In the months leading up to the most recent volcanic activity, magma had been rising, causing Kilauea’s summit to inflate, Dengler said. On May 1, the lava lake at the summit began draining and earthquake activity intensified, she said.

“Magma was clearly moving to the east, to the northeast, and then it started rupturing these fissures in the Leilani Estates area,” Dengler said, adding that the first fissures formed on May 3. “On May 4 there was a somewhat unrelated 6.9 earthquake.”

On Wednesday, an eruption at Kilauea’s summit produced an ash plume that reached 12,000 feet high, the Washington Post reported. However, it wasn’t what experts had predicted, according to the Post.

According to Dengler, scientists’ concern was if the lava level at Halemaumau Crater drops below the water table and begins to boil, the steam it generates could create a phreatic eruption, or an explosion that sends rocks and boulders into the air. But, she noted, such an eruption would be nothing like Krakatoa.

“Krakatoa blasted stuff all the way up into the stratosphere — five miles,” Dengler said. “There’s a big difference between 12,000 feet and five miles, so we’re just talking about a totally different scale of an eruption.”

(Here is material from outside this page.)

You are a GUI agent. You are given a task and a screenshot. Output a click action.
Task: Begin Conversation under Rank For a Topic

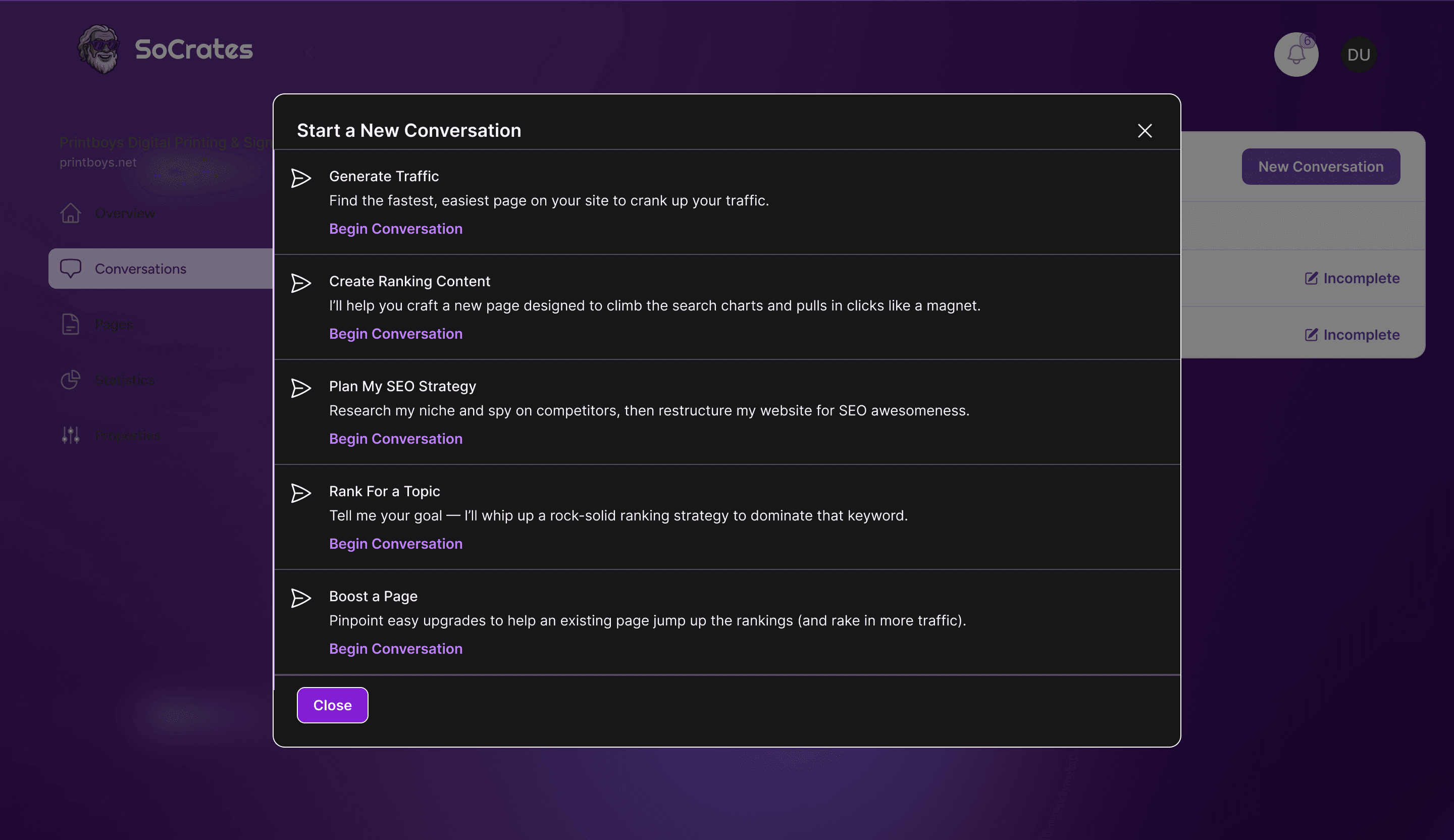tap(395, 544)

At least 21 fissures have formed primarily in the Leilani Estates area, which was evacuated about two weeks ago, the Washington Post reported on Wednesday.

Reuters reported Wednesday that lava from Kilauea has destroyed 37 homes and other structures and forced roughly 2,000 residents to evacuate.

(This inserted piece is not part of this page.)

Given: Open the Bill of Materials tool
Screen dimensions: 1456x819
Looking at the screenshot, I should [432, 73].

According to Dengler, two previous earthquakes in Hawaii generated tsunamis that affected the West Coast, the most recent being in 1975. In 1975 the tide gauge in the Crescent City Harbor didn’t record the tsunami, she said. The highest recorded water height, 4 feet, was at Santa Catalina Island off the coast of Los Angeles County, Dengler said. Other areas in Southern California, including Los Angeles, San Diego and Santa Barbara, registered a tsunami height of about a foot and a half from the 1975 event, she said.

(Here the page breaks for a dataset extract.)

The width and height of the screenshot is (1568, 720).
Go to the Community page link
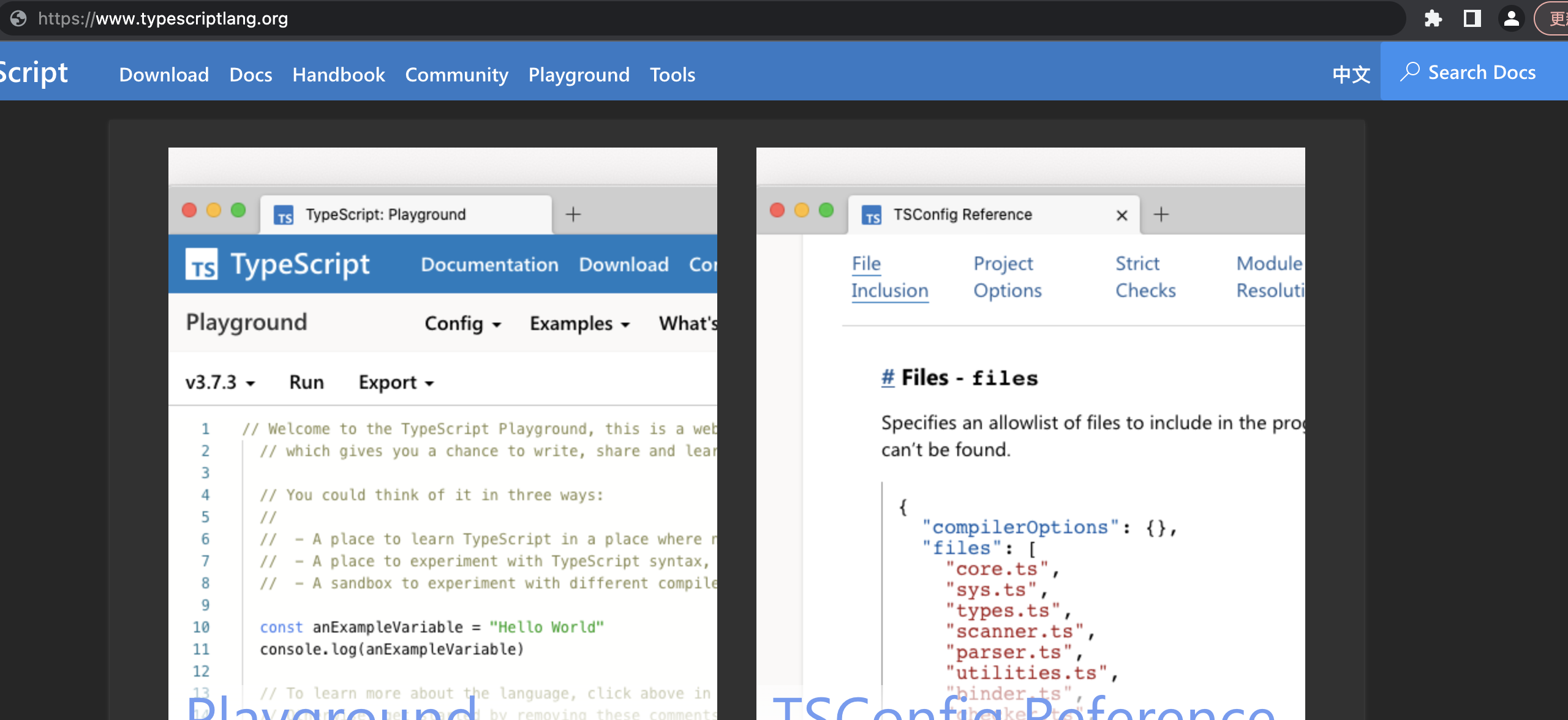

“If we were to have a repeat of that event, or even one a little bigger, we could be put into an advisory status, which has happened to us a number of times,” Dengler said, referring to any potential impact to Del Norte County. “It might be necessary to keep people out of the harbor area, but we’re not talking about anything nearly as significant as what happened in 2011.”

If a significant earthquake were to cause substantial slumping into the ocean near Kilauea, Dengler said the North Coast would have roughly five hours’ warning. And with deep ocean sensors and other instruments in place, “we should have a pretty good sense of what’s headed our way,” Dengler said.

Dengler noted the North Coast’s planned response to a far-source tsunami like the one that struck Crescent City in 1964 would “have our bases covered.” She also credited Del Norte Emergency Services Manager Cindy Henderson for her emergency preparation work when it comes to tsunamis.

“We need to make sure we understand how the tsunami warning system works (and) make sure our emergency response folks are still up on their skills for evacuation,” she said. “Nobody does it better than Cindy (Henderson) and nobody does it better than Crescent City, but you gotta keep at it.”